All the allegations have infuriated the Saudi royal family, not least because they have fuelled the resentment against the regime by its own militants and fundamentalists throughout the Muslim world.

In the past few weeks there have mutterings - aired by BAE Systems itself - that the Saudis are upset, the new Typhoon deal is in peril, and thousands of jobs are at risk if the Serious Fraud Office continues its investigations.

Key dates

Mid-1980s
Saudis keen to upgrade defences; consider French and US-made systems as well as British.

1985
Al-Yamamah deal signed by Saudi defence minister Prince Sultan and then defence secretary Michael Heseltine. Britain's biggest arms deal, it provides for the sale of 72 Tornado and 30 Hawk warplanes to Saudi Arabia. Worth £43bn so far. Al-Yamamah means "the dove" in Arabic.

1989
Deliveries begin.

1992
National Audit Office scrutinises the deal following allegations that members of Saudi royal family and middlemen were secretly paid hundreds of millions of pounds in kickbacks. But report is suppressed over fears it would anger the Saudis.

1993
Al-Yamamah deal renewed.
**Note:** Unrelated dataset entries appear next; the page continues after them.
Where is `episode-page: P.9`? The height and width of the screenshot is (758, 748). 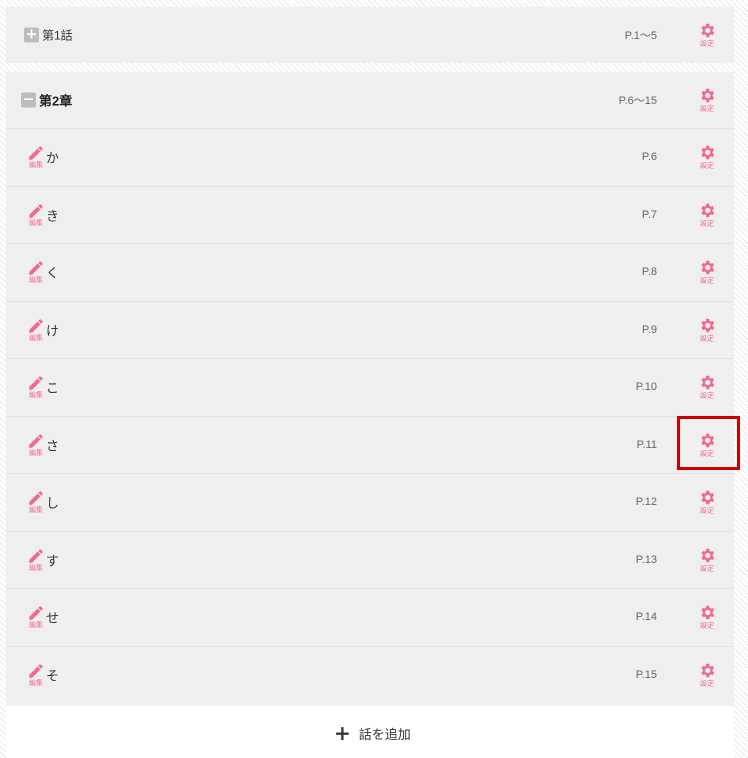
episode-page: P.9 is located at coordinates (649, 330).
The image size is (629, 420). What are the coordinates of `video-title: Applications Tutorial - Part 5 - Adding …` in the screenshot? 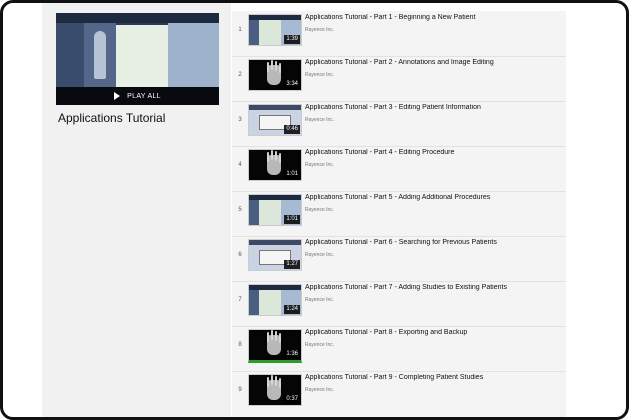 It's located at (434, 198).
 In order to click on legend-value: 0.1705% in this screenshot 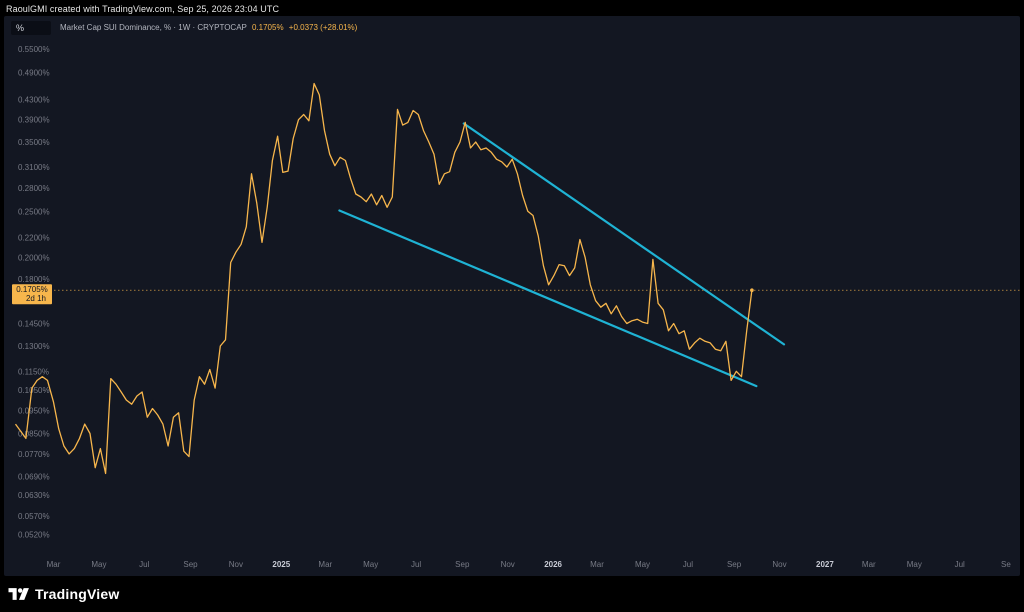, I will do `click(268, 28)`.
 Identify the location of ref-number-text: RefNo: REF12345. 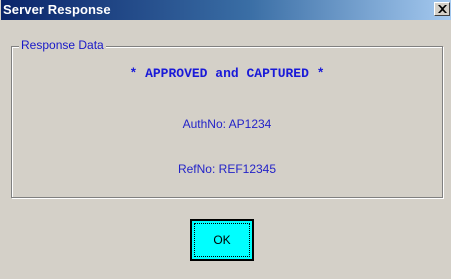
(227, 169).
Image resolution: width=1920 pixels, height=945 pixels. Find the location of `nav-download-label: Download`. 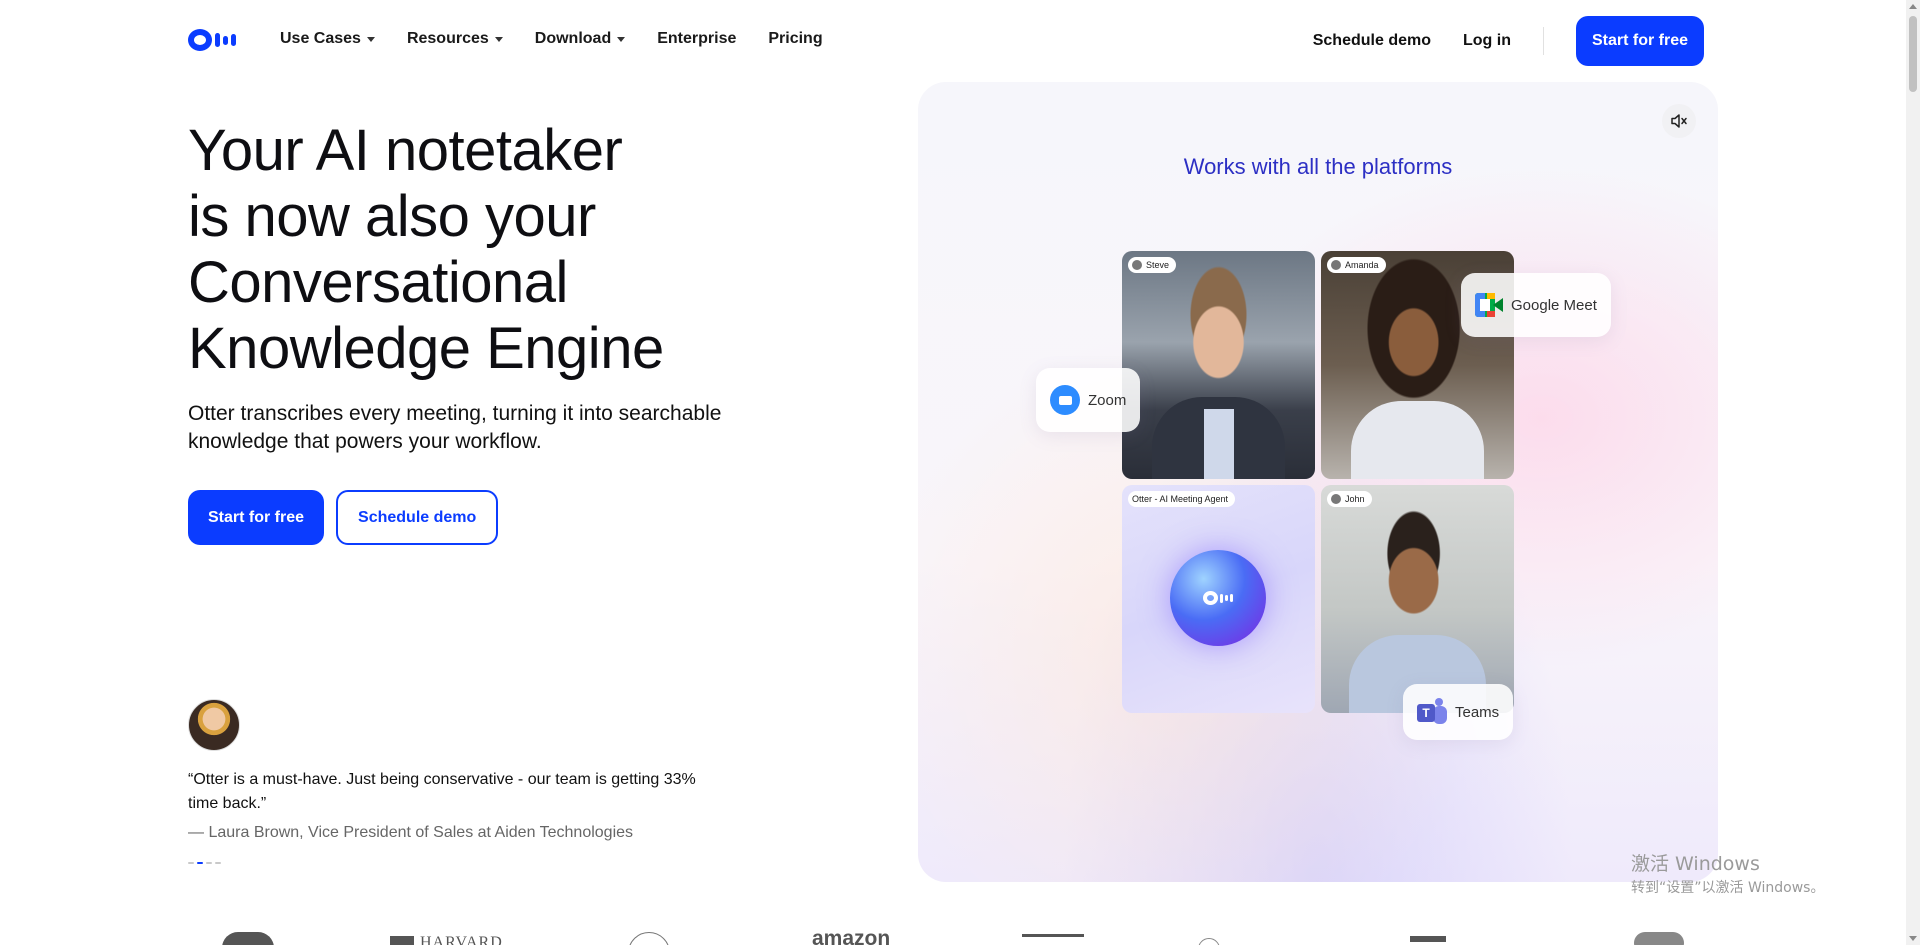

nav-download-label: Download is located at coordinates (573, 38).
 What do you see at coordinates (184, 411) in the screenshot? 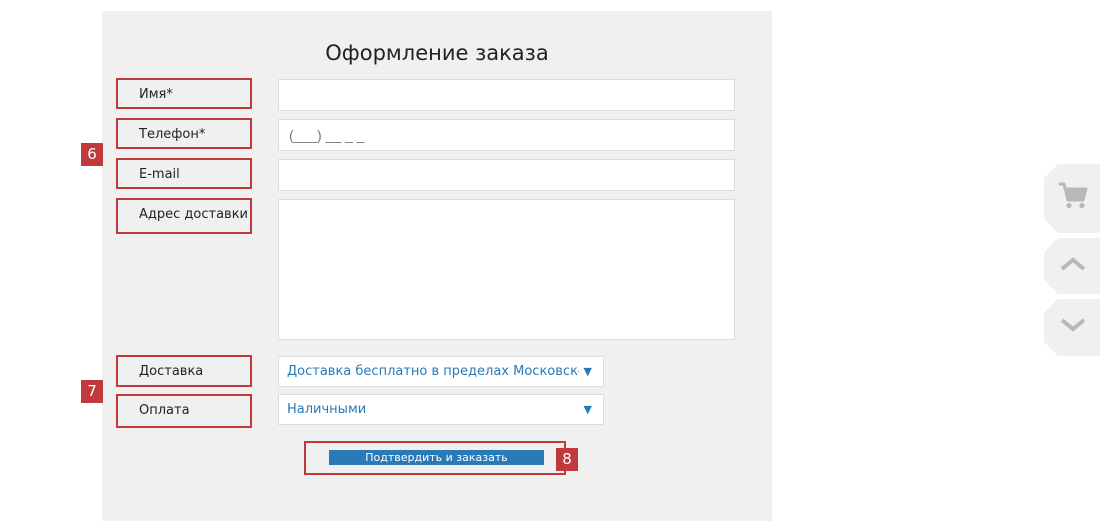
I see `payment-label: Оплата` at bounding box center [184, 411].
Saudis agree to buy 48 Tornados.

1997-1999
BAE sets up offshore accounts in British Virgin Islands and Switzerland to move around large sums of off-balance-sheet cash.

2002
Laws come into force making it illegal to pay bribes to foreign public officials.

2004
Guardian reveals scale of hospitality BAE showered on Prince Turki bin Nasser, deputy head of air force.

2004
SFO launches investigation into corruption, including allegations that BAE Systems ran a multimillion pound "slush fund" to secure the Saudi arms deals.

2005
Third phase of deal sees Britain sell up to 72 Typhoon aircraft in £6bn deal.

2005
Sir Richard Evans, BAE chairman, interviewed by SFO.

Oct 2006
Guardian publishes documents showing how price of Tornado warplanes was inflated by £600m.

Nov 2006
SFO pursues evidence that millions of pounds of BAE cash was found in Swiss accounts potentially linked to the Saudi royal family.